AIM OF THE TASK: Find each line in the records below that contains the word "pixels", and copy it out.

Saved data entries

===

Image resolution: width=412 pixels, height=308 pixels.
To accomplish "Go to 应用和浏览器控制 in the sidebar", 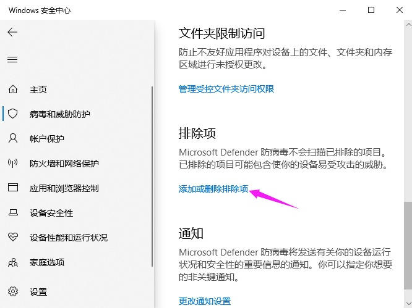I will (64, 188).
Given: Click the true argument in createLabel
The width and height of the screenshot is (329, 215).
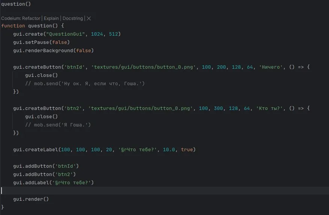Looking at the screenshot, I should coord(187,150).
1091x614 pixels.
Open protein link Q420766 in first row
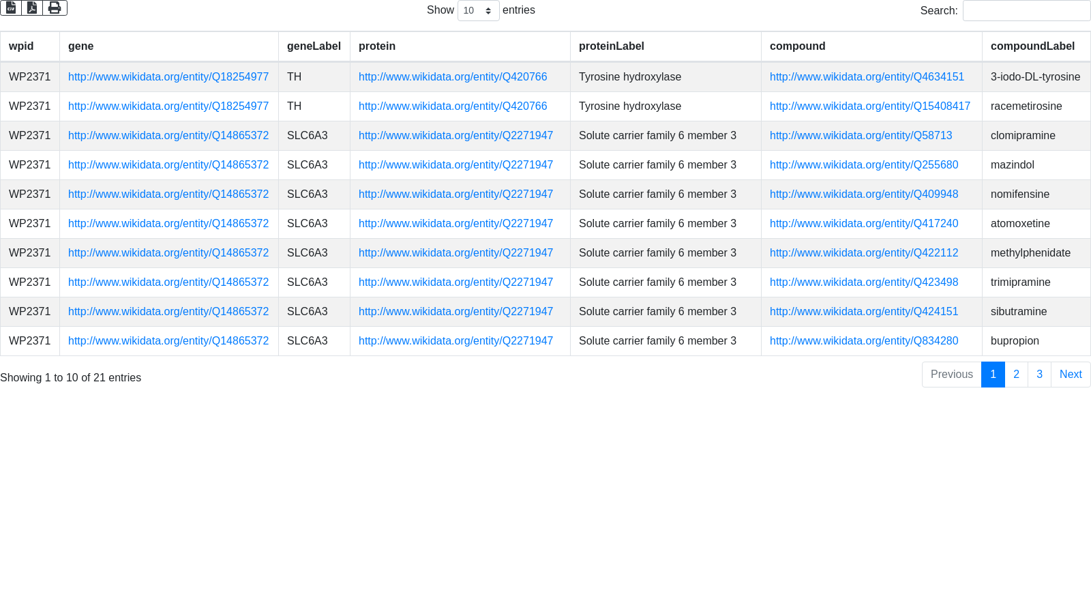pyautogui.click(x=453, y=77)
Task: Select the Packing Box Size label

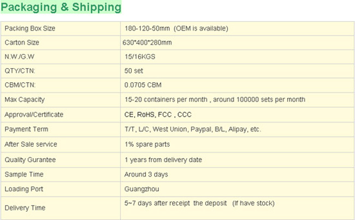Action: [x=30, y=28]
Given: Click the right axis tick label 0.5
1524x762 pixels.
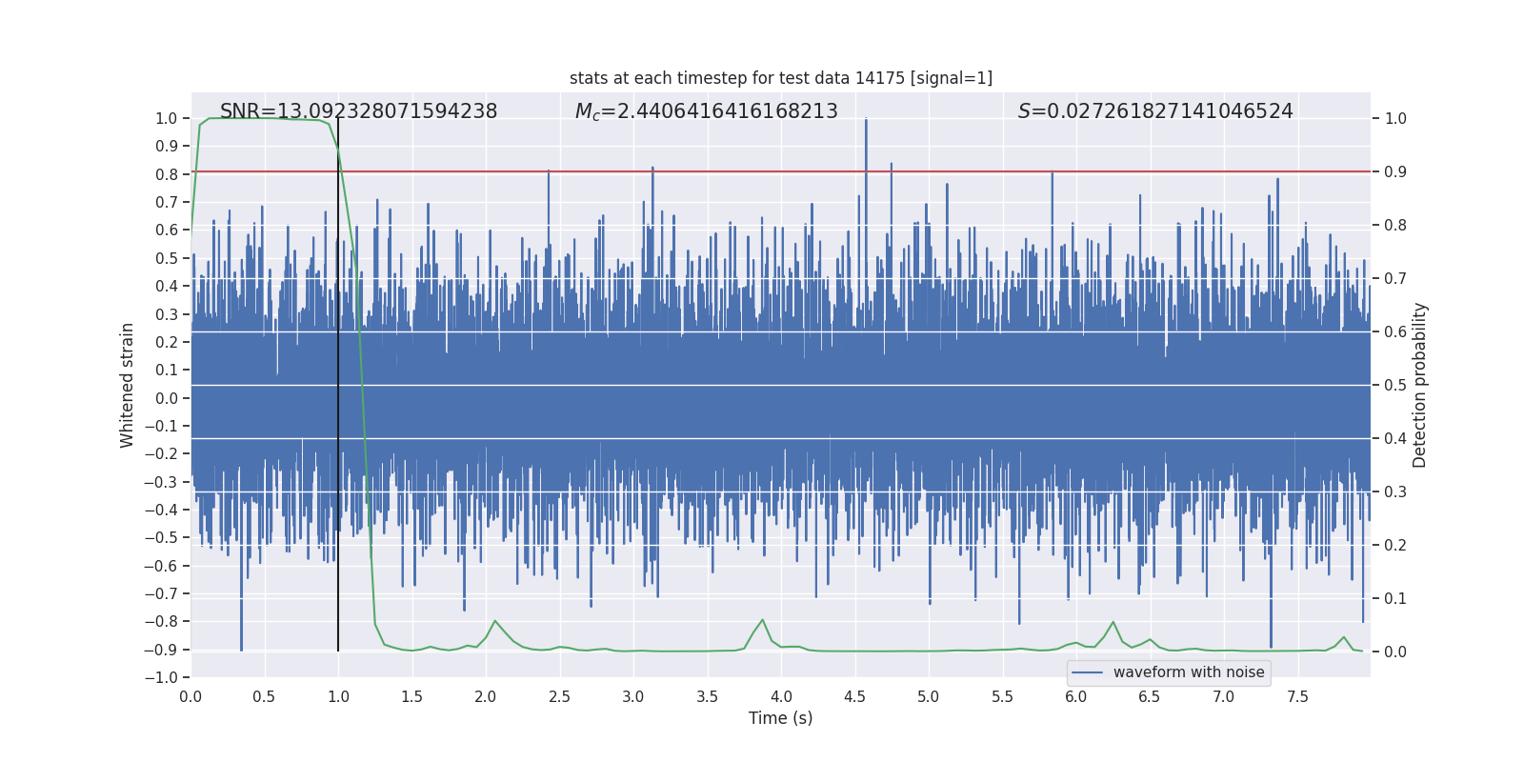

===

ANSWER TO THIS PROBLEM:
Image resolution: width=412 pixels, height=308 pixels.
1091x614 pixels.
1524x762 pixels.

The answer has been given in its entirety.